I’m interested in code development activity. A release is often just a snapshot in time, a tag on a commit to indicate a particular epoch. You may notice that my cladogram only calculates commits/visible active development, it does not take releases into account. If that graph was supposed to represent releases, at *least* half of the projects displayed in the graph would go away completely, and it would also do injustice to the projects that are in “development hell” (hello Lumiera).
Look at http://bazaar.launchpad.net/~jonoomph/openshot/main/revision/485 for example. That’s the last “release” commit you are referring to. Look at the diffs for that commit. I’m sorry, to me, that doesn’t count. I’m not trying to say my graph is perfect, but at the time being I’m trying to reflect publicly visible activity and changing a version number and committing translation updates is not a good indicator IMHO.
Again, I’ll be glad to update the graph when a new bunch of code development commits suddenly appear. I should also mentiont that I still haven’t added the editor “Bauxite” from 2004 yet (I need to find the time to do this).

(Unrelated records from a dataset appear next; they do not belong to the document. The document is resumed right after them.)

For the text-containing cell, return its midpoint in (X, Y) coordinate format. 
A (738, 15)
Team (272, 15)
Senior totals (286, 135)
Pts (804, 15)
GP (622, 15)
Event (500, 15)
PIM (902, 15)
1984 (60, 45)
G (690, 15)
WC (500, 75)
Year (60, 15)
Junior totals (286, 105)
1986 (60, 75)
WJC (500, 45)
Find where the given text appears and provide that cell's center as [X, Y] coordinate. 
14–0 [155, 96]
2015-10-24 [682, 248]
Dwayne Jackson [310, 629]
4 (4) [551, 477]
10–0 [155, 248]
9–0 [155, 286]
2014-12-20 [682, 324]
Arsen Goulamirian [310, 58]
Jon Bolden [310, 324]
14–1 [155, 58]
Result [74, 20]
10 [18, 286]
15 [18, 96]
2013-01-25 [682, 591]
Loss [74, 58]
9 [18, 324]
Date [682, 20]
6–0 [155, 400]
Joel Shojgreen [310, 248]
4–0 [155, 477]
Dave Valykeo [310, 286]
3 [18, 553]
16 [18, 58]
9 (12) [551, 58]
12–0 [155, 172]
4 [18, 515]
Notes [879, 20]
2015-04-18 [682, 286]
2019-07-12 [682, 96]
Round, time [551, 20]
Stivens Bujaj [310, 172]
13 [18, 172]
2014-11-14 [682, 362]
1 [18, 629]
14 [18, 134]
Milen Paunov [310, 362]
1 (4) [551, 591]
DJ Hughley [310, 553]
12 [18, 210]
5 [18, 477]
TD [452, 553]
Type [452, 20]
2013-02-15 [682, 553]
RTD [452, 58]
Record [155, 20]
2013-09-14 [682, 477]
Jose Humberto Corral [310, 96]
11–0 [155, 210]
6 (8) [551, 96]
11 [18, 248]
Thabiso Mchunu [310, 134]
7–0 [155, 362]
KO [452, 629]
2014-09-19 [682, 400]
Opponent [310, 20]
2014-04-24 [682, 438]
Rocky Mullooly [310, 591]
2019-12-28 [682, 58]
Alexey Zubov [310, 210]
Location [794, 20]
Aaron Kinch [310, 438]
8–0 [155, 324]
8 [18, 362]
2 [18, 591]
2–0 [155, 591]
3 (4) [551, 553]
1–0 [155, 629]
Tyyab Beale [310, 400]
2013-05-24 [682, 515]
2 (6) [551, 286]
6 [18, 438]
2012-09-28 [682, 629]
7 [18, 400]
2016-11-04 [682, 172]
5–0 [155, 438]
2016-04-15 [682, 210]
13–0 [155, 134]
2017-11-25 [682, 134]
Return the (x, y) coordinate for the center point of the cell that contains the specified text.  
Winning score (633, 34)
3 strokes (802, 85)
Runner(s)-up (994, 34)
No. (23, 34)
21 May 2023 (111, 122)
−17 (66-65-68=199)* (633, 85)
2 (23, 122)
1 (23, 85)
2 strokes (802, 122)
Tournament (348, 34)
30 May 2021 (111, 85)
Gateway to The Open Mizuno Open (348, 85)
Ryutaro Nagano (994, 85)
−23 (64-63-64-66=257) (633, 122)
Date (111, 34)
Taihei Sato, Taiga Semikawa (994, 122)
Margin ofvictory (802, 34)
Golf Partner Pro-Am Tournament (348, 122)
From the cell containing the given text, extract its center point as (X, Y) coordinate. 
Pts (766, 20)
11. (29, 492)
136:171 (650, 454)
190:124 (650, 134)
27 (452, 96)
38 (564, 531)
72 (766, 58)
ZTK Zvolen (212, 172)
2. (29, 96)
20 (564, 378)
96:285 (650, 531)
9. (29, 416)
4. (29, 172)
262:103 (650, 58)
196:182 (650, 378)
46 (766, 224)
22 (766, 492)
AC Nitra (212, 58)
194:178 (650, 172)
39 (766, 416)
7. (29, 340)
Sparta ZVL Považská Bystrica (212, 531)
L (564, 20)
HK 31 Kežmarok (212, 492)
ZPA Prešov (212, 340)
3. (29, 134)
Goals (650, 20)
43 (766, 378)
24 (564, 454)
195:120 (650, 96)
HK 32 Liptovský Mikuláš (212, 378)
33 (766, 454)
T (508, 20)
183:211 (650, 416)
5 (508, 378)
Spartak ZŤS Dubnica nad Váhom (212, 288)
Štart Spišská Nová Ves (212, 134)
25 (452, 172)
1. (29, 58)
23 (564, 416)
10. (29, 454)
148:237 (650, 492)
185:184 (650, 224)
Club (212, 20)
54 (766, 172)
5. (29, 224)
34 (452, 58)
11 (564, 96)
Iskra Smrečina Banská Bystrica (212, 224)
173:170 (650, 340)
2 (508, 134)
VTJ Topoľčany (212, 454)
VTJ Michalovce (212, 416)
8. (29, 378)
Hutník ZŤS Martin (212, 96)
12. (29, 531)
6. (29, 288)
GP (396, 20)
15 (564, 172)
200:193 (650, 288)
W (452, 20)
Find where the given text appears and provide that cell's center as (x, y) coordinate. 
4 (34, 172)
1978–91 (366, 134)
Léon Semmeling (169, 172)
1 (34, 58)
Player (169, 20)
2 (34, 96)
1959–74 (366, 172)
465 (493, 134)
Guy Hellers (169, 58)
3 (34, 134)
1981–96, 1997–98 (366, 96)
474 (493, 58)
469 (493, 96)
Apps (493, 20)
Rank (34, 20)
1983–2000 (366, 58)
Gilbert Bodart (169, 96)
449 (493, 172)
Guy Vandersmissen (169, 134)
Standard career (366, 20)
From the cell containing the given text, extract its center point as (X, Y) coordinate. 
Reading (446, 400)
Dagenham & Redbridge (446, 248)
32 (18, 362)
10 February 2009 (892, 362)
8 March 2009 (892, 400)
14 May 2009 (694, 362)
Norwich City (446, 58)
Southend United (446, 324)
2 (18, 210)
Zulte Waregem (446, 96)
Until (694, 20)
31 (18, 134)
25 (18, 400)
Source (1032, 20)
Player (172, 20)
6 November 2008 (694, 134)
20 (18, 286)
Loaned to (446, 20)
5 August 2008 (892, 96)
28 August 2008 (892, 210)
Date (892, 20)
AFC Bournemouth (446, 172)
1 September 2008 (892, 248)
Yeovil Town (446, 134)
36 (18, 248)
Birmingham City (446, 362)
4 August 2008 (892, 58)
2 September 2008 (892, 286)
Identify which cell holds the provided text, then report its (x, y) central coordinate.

Please do not see malice in this. It’s not exactly easy to try to synthetize the history of all those projects with a one-size-fits-all metric.
Hello,
Could you perhaps provide the script which you used to create this neat graph?
It is amazingly helpful at figuring out which video editors one probably should not spend time on trying to learn. It’s a bit hard to figure this out without your help, as projects usually don’t tell “we’re on ice for now” and one would have to check out the main repo to be totally sure about presence or absence of development activity…
@qubodup: the script is gnuclad (linked above). Glad you like this graph 🙂
“Again, I’ll be glad to update the graph when a new bunch of code development commits suddenly appear. I should also mentiont that I still haven’t added the editor “Bauxite” from 2004 yet (I need to find the time to do this).”
You don’t seem to have updated your graph yet:
http://bazaar.launchpad.net/~openshot.code/openshot/main/changes
Thanks for the heads up Andy, hadn’t noticed the activity that restarted during the last month. Should be up to date now!